본 논문에서는 단조증가하중을 받는 철근콘크리트 쉘구조의 탄성, 비탄성, 극한영역등 모든 응력상태에 대한 재료적(材料的), 기하학적(幾何學的) 비선형(非線形) 해석(解析)을 위해서 유한요소법에 의한 수치해법(數値解法)을 개발하였다. 유한요소로서는 면회전단변형을 고려하여 Degeneration 방법에 의해 유도된 8절점 Serendipity 등매개변수 요소를 사용하였으며, 두께방향에 대한 철근과 콘크리트의 재료성질을 고려하기 위하여 층상화기법(層狀化技法)을 도입하였다. 기하학적(幾何學的) 비선형성(非線形性)은 Von Karman의 가정에 기본을 둔 total Lagrangian formulation에 의해 고려하였으며, 재료적(材料的) 비선형성(非線形性)에 대해서는 균열콘크리트에 대한 인장, 압축, 전단모델과 콘크리트 중에 있는 철근모델을 조합하여 고려하였다. 이에 대한 콘크리트의 균열모델로서는 분산균열모델을 사용했으며, 철근에 대해서는 1축 응력상태로 가정하여 등가의 분산분포된 철근량으로 모델화하였다. 차후 논문( )의 수치예제를 통하여 본 논문의 해석방법이 기하학적(幾何學的), 재료적(材料的) 비선형성(非線形性)을 고려한 임의형상의 철근콘크리트 쉘구조의 해석에 적합한 방법임을 입증하고자 한다.

= = =

수행할 작업:
- 1) 제시문에서 콘크리트의 균열모델로 사용한 것은 무엇입니까?
- 2) 제시문에서 "본 논문에서는 단조증가하중을"부터 "방법임을 입증하고자 한다."까지의 부분을 한 글자도 바꾸지 말고 베껴 쓰세요.
제시문에 나온 내용만 근거로 삼으세요.

기록된 정보:
= = =

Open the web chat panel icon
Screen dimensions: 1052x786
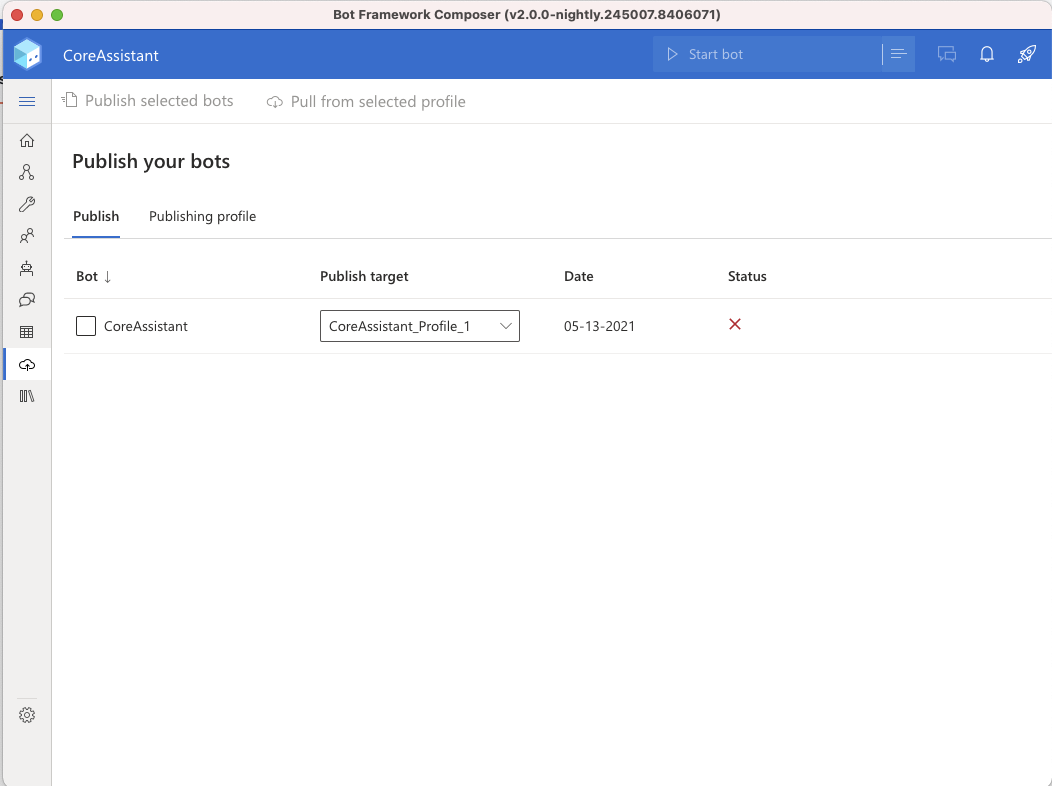click(947, 55)

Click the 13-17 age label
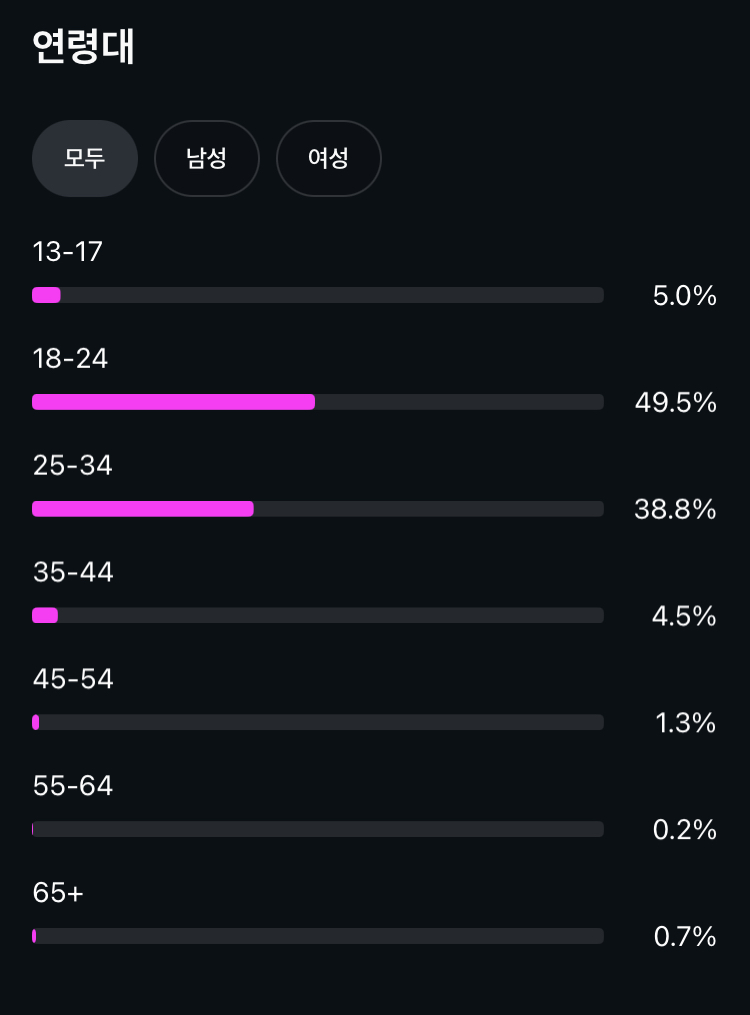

= = =

풀이와 답:
- 1) 분산균열모델

- 2)
본 논문에서는 단조증가하중을 받는 철근콘크리트 쉘구조의 탄성, 비탄성, 극한영역등 모든 응력상태에 대한 재료적(材料的), 기하학적(幾何學的) 비선형(非線形) 해석(解析)을 위해서 유한요소법에 의한 수치해법(數値解法)을 개발하였다. 유한요소로서는 면회전단변형을 고려하여 Degeneration 방법에 의해 유도된 8절점 Serendipity 등매개변수 요소를 사용하였으며, 두께방향에 대한 철근과 콘크리트의 재료성질을 고려하기 위하여 층상화기법(層狀化技法)을 도입하였다. 기하학적(幾何學的) 비선형성(非線形性)은 Von Karman의 가정에 기본을 둔 total Lagrangian formulation에 의해 고려하였으며, 재료적(材料的) 비선형성(非線形性)에 대해서는 균열콘크리트에 대한 인장, 압축, 전단모델과 콘크리트 중에 있는 철근모델을 조합하여 고려하였다. 이에 대한 콘크리트의 균열모델로서는 분산균열모델을 사용했으며, 철근에 대해서는 1축 응력상태로 가정하여 등가의 분산분포된 철근량으로 모델화하였다. 차후 논문( )의 수치예제를 통하여 본 논문의 해석방법이 기하학적(幾何學的), 재료적(材料的) 비선형성(非線形性)을 고려한 임의형상의 철근콘크리트 쉘구조의 해석에 적합한 방법임을 입증하고자 한다.